Get distinct records for paging when joining tables

  • I have a problem with the following (very simplified) SQL Server code. I have a webpage that displays (distinct) cases. The page has paging implemented,

    so each time a user clicks next or previous, sequence start and end for the next records is submitted to the store procedure.

    I have the below tables (again simplified). A Case can contain multiple orderlines and multiple orderlines in same case can be assigned to same user.

    tblCase:

    CaseID, CreateDate

    150, 01/01/2016

    151, 02/02/2016

    152, 03/03/2016

    tblCaseOrderLine

    CaseOrderLine, CaseId, UserID

    1,150,1255

    2,150,1255

    3,151,1432

    4,152,1255

    5,152,1918

    6,152,1918

    I have this SQL for retrieving and filtering the cases shown:

    WITH cte AS

    (

    SELECT C.CaseId,

    CONVERT(INT,ROW_NUMBER() OVER(ORDER BY C.createDate ASC)) AS sequenceId

    FROM tblCase C

    INNER JOIN tblCaseOrderline CO ON C.caseId = CO.CaseId

    WHERE

    (CO.UserId = @userid OR @userid IS NULL)

[CHALLENGES]
A - Recast the records as a Markdown table with the columns "n" and "Line", starting at the line that has "Click the badge icon below the Sarah card" and stopping after the line that has "click(x=33, y=42)". Omit the pictures and any blank lines.
B - Continue the forum post about paging distinct SQL Server cases from where it stops.

[DATA LINES]
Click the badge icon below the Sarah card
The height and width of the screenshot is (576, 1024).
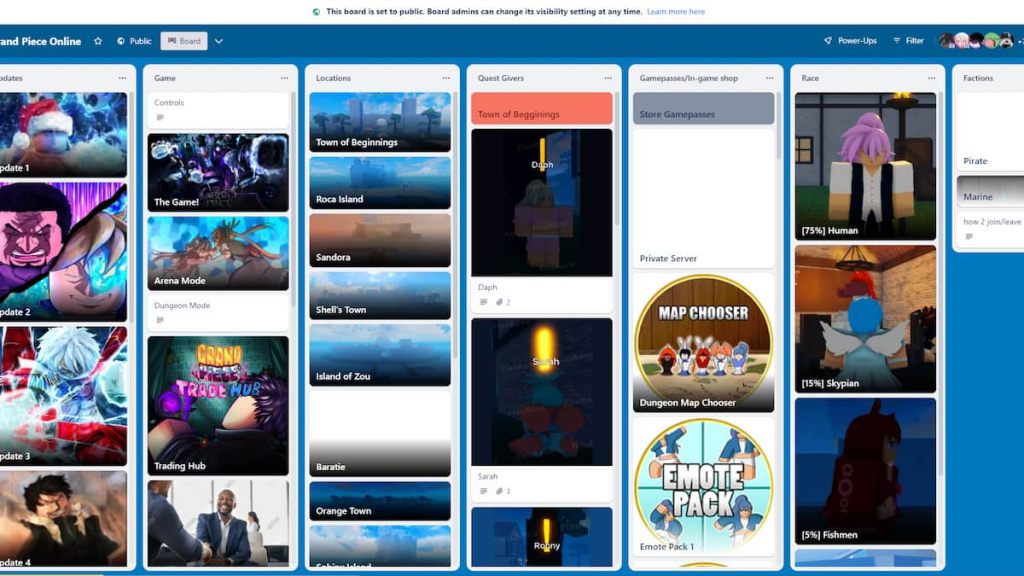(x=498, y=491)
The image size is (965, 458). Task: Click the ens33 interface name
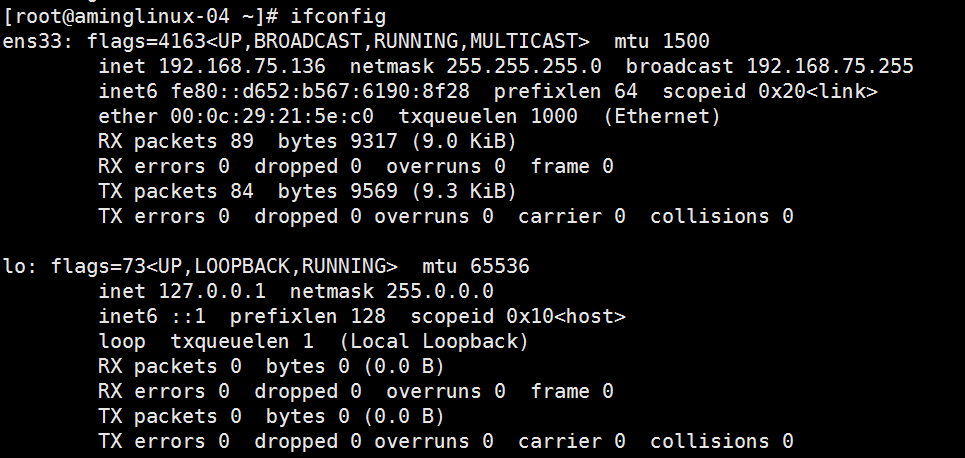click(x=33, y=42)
...
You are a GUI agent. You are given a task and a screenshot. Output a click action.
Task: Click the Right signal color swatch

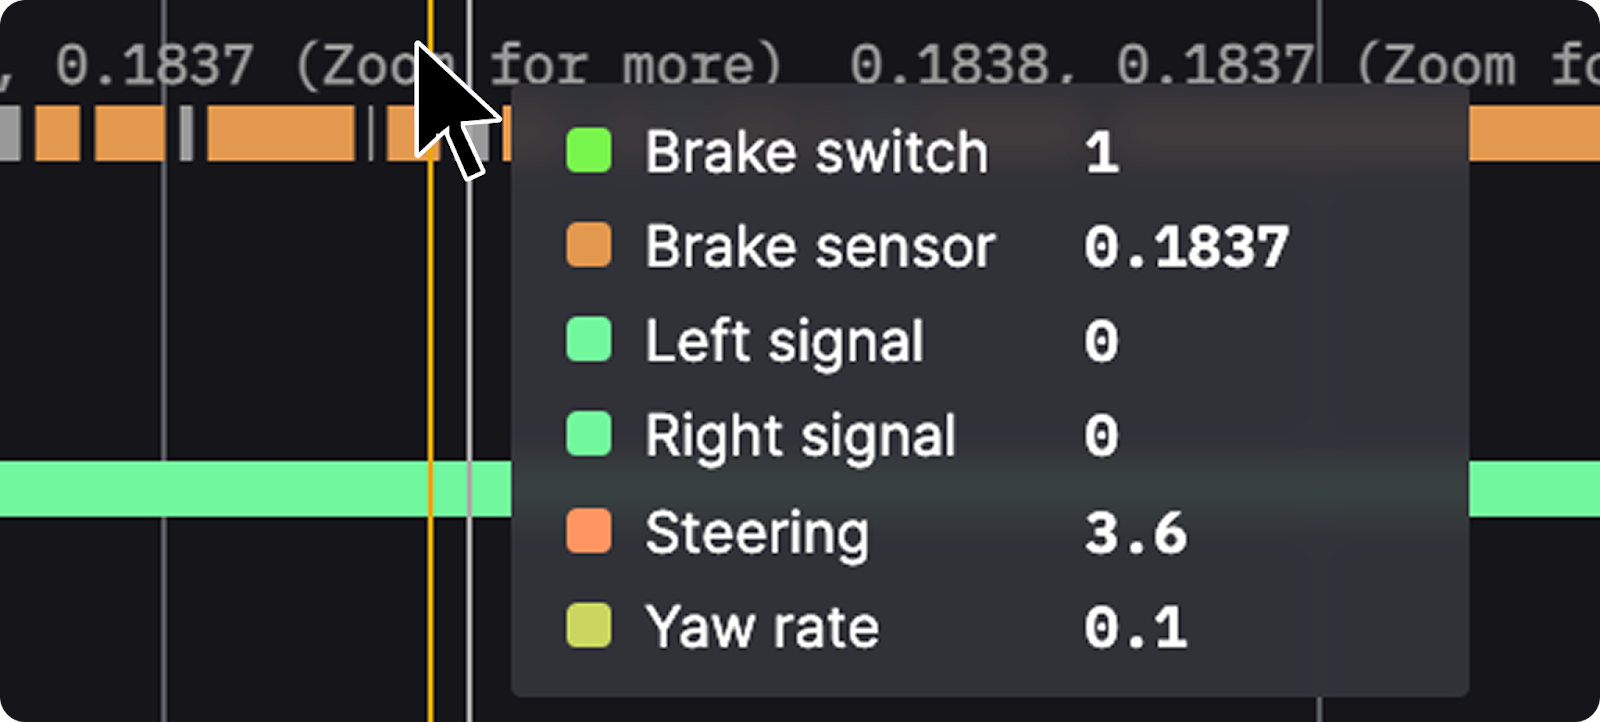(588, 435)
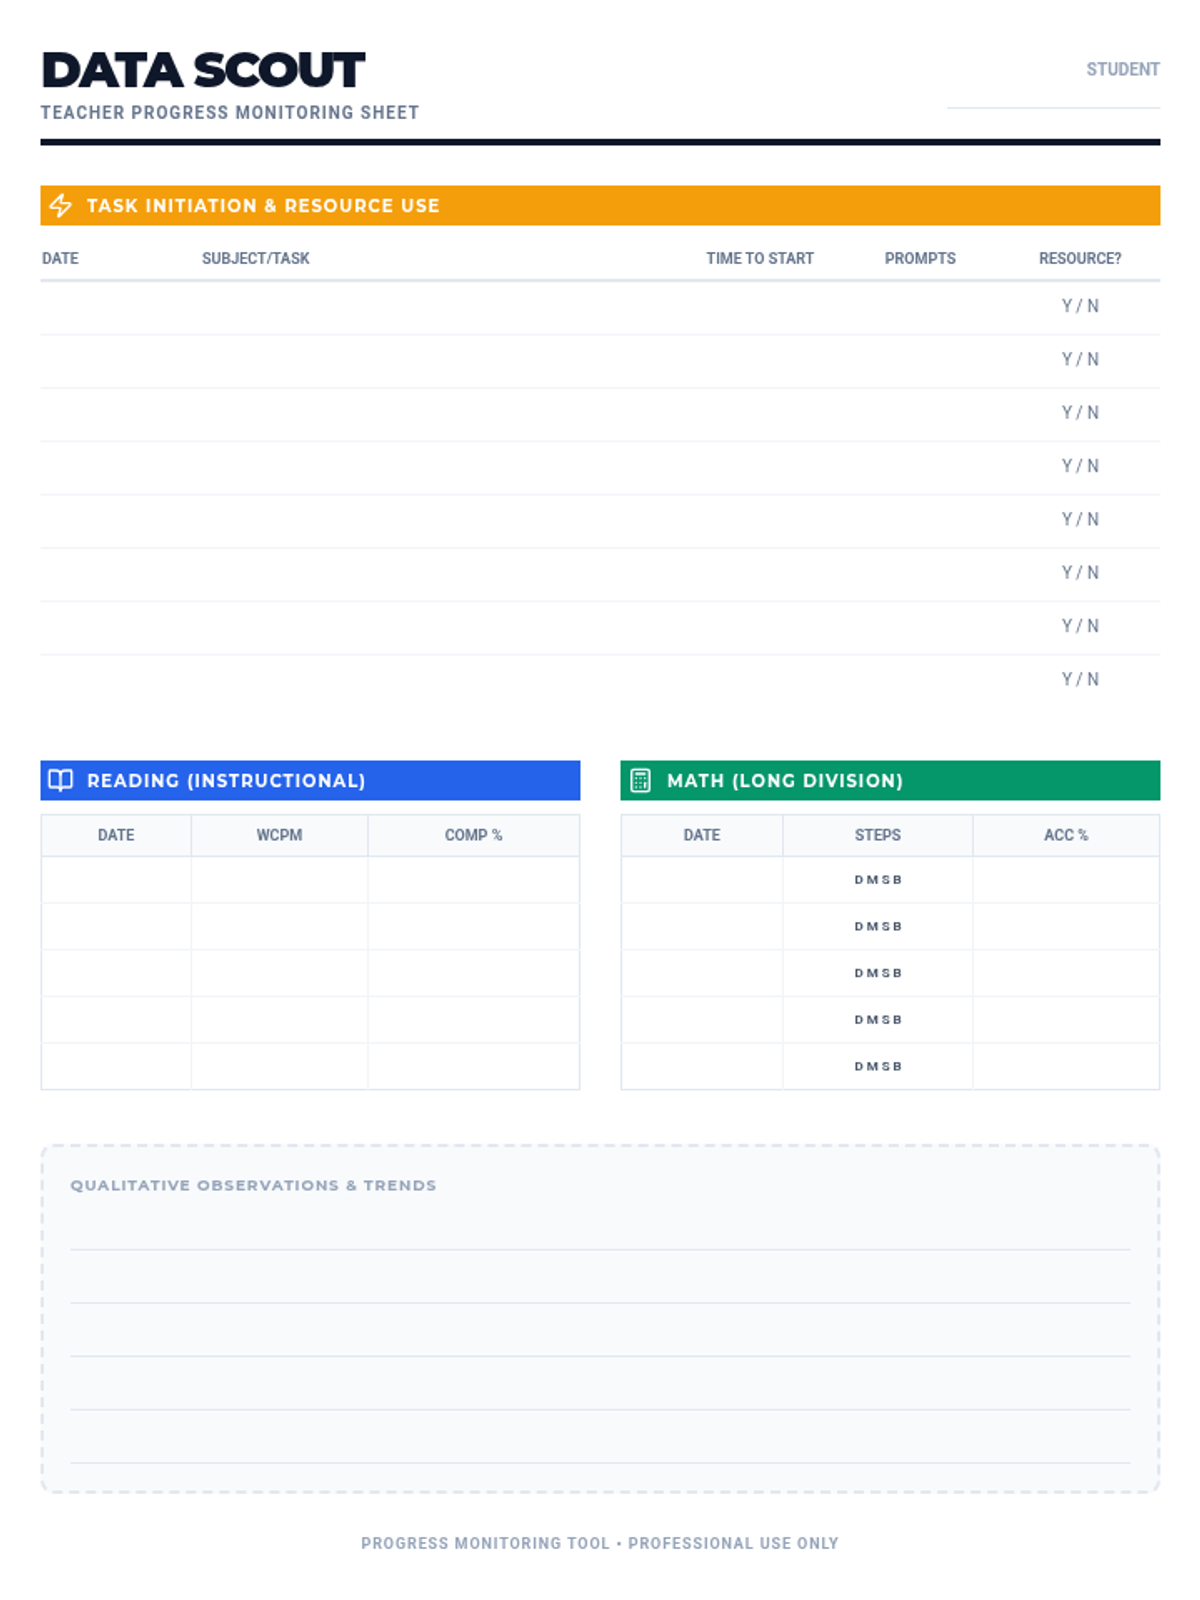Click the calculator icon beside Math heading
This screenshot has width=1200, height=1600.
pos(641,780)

[ANSWERS TO THE TASKS]
A -
| n | Line |
|---|---|
| 1 | Click the badge icon below the Sarah card |
| 2 | The height and width of the screenshot is (576, 1024). |
| 3 | (x=498, y=491) |
| 4 | The image size is (965, 458). Task: Click the ens33 interface name |
| 5 | click(x=33, y=42) |

B -
    )

    SELECT * FROM cte WHERE

    (sequenceId BETWEEN @sequenceStart AND @sequenceEnd)

    Order BY sequenceId

    If I pass these parameters: @sequenceStart = 1, @sequenceEnd = 10, @userid = NULL

    Then I get this result:

    CaseId, SequenceId

    150, 1

    150, 2

    151, 3

    152, 4

    152, 5

    152, 6

    The wanted result is:

    CaseId, SequenceId

    150, 1

    151, 2

    152, 3

    Problem is that CaseID: 150 is twice in the resultset and CaseID: 152 is 3 times in the resultset because they have multiple caseorderlines - but duplicate records destroys paging as only unique caseid's is displayed on the webpage.

    IS there anyway I can join tblCase AND tblCaseOrderline WITHOUT making it produce duplicate records? There's a lot of examples on how to implement paging and sorting using CTE - but it's alwasy on one table only and not on tables that join with other tables.

  • Looks like you're just using the CaseOrderline for filtering. If so, try this

    SELECT C.CaseId,

    CONVERT(INT,ROW_NUMBER() OVER(ORDER BY C.createDate ASC)) AS sequenceId

    FROM tblCase C

    WHERE EXISTS (SELECT 1 FROM tblCaseOrderline CO WHERE C.caseId = CO.CaseId AND (CO.UserId = @userid OR @userid IS NULL)

    Oh, and that where clause is problematic in terms of performance.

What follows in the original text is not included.